Rhode Island’s ‘strict regulatory scheme’ saves its hospitals

There was a tremendous amount of pushback against the deal from United Nurses & Allied Professionals (UNAP), the Rhode Island union representing some of the healthcare workers that would’ve been affected by the deal.

Rhode Island officials, including Attorney General Peter Neronha, subjected the deal to a rigorous amount of scrutiny out of fears that there were “significant, financial vulnerabilities that may threaten the viability” of the two Prospect-owned hospitals in Rhode Island, Roger Williams Medical Center, and Our Lady of Fatima Hospital.

Neronha’s office released a PowerPoint presentation in June 2021 that “revealed the root causes of those financial vulnerabilities — the transacting parties putting shareholder profits before financial security and their healthcare mission.”

Citing the review of thousands of pages of records from the parties involved in the deal, as well as a public hearing, Neronha was worried. He found that the two Rhode Island hospitals were fiscally dependent on a company that was in an increasingly “less secure financial position” than it once was.

In fact, Prospect’s growth was linked directly to selling most of its hospital properties to a real estate investment trust and increasing its debt. The presentation ultimately predicted a “liquidity crisis” that could happen as early as the end of 2022.

“As PMH goes, so go Roger Williams and Fatima,” the findings read.

Neronha approved the deal in June 2021 with strong conditions to ensure that the hospitals would be secure.

This came at a rather large cost to the company.

Prospect was ordered to create an $80 million escrow account to cover the operating expenses and capital improvements for the next five years at the hospitals. Additionally, Prospect was required to invest about $72 million in new equipment and renovations.

On top of that, the hospitals cannot be sold or leased until 2026, the hospitals have to remain open until 2026, Prospect can no longer charge management fees, and there can be no reduction in essential health services.

Rhode Island’s attorney general had this authority under the state’s Hospital Conversions Act.

WHYY News reached out to Neronha for an interview, but his office declined to speak due to time constraints.

Chris Callaci, general council for UNAP, told WHYY News that their disputes with Prospect have turned into “wars.”

“They could care less, for the most part, about the idea of providing quality care and have, in our experience, been driven by profit from day one when they showed up in Rhode Island in 2014,” Callaci said.

As an attorney for the union, Callaci was already keyed into some of the issues happening behind the scenes of Prospect’s deal. In order to get the attention of officials, the union ran radio spots and television advertisements. They even picketed. Callaci said that Neronha “embraced” the union’s concerns.

He also credited Rhode Island’s “strict regulatory scheme” when it comes to hospital ownership changes.

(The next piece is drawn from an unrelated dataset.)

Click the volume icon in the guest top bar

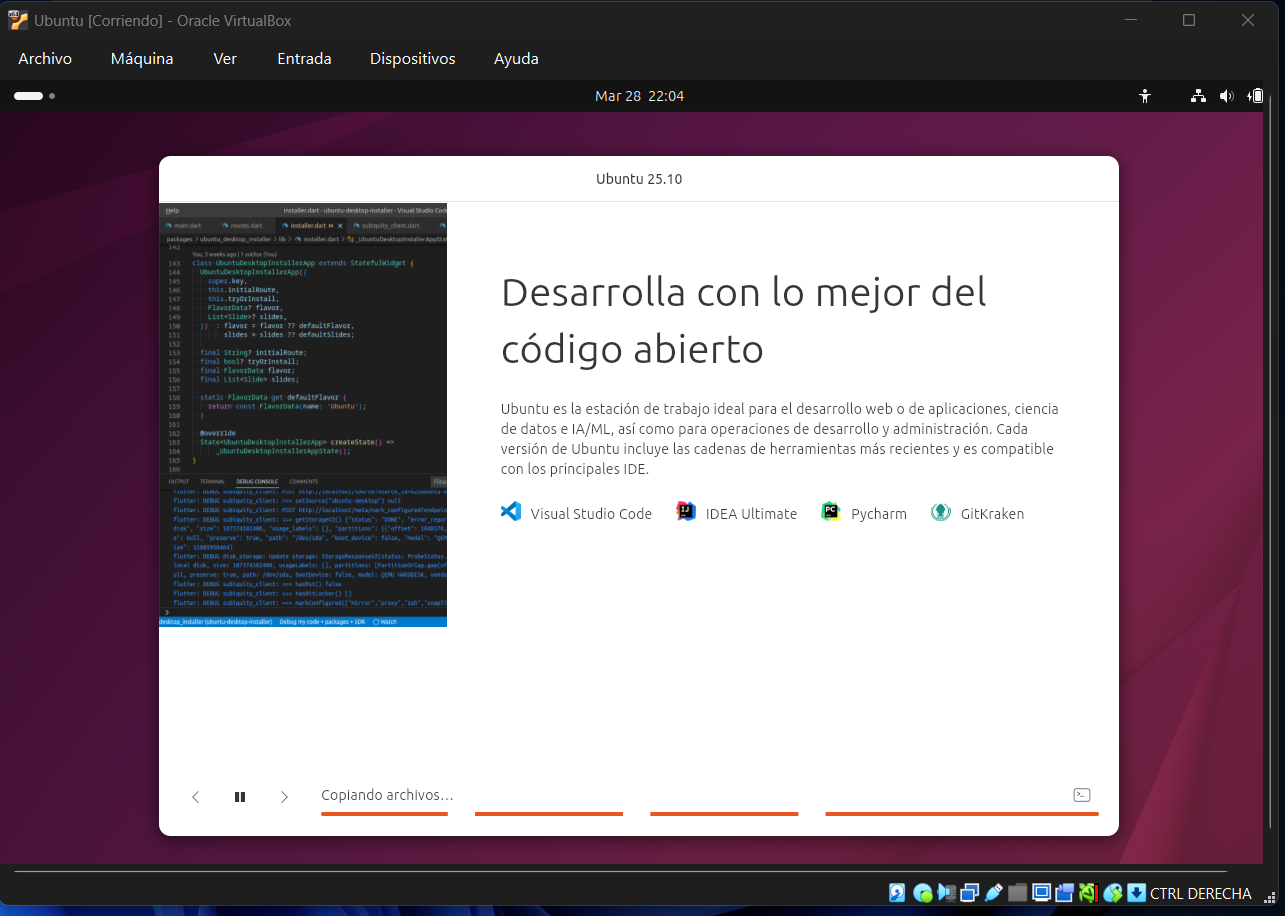(1227, 96)
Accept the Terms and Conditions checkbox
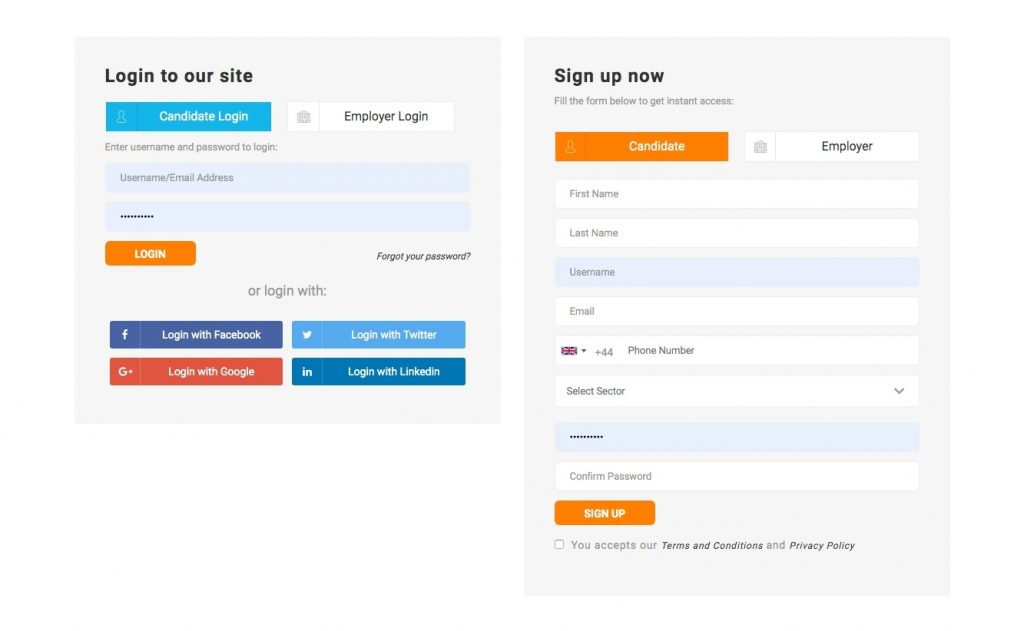1024x631 pixels. [559, 544]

“And so by doing this, we secured the financial well-being of our hospitals, which otherwise would have been left out there in a very precarious position, had Prospect gotten away with what they were hoping to get away with — and what they may very well be getting away with in Pennsylvania,” Callaci said.

“It breaks my heart to hear that they are as inhumane and continue to be the animals that they are when it comes to showing extraordinary disregard to people in the communities where they own hospitals,” Callaci added.

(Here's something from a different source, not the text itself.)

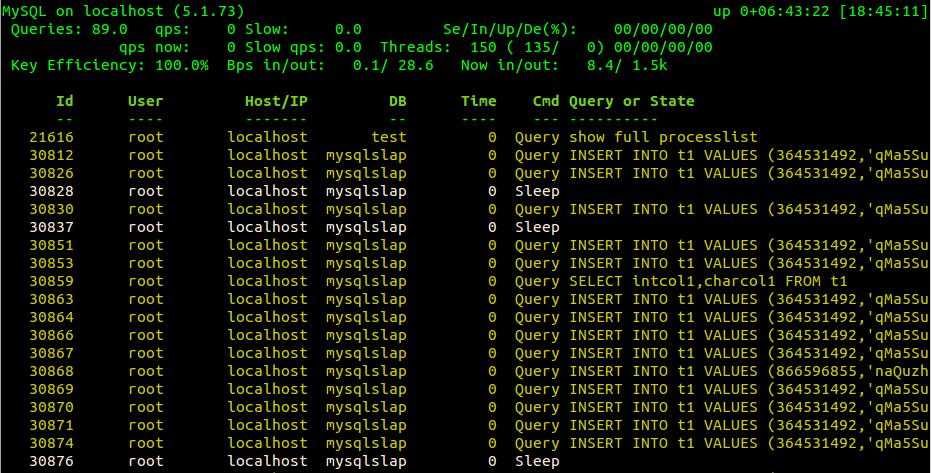Click the "Time" column header
The image size is (931, 473).
[478, 101]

Pennsylvania does not currently have a law on the books that gives the state the power to thoroughly vet and potentially block hospital deals. While a group of Chester County legislators are currently working on a bill to do just that, hospital systems in the Commonwealth remain vulnerable.

Although the Rhode Island hospitals have received a safety net, Callaci said that “it’s still a struggle.” The necessary equipment is on backorder, according to the attorney. The healthcare workers are having trouble getting the supplies that they need.

Callaci believes that there is power in numbers and in knowledge. He told WHYY News that the communities impacted by Prospect’s business transactions “all have a responsibility to do something about it.”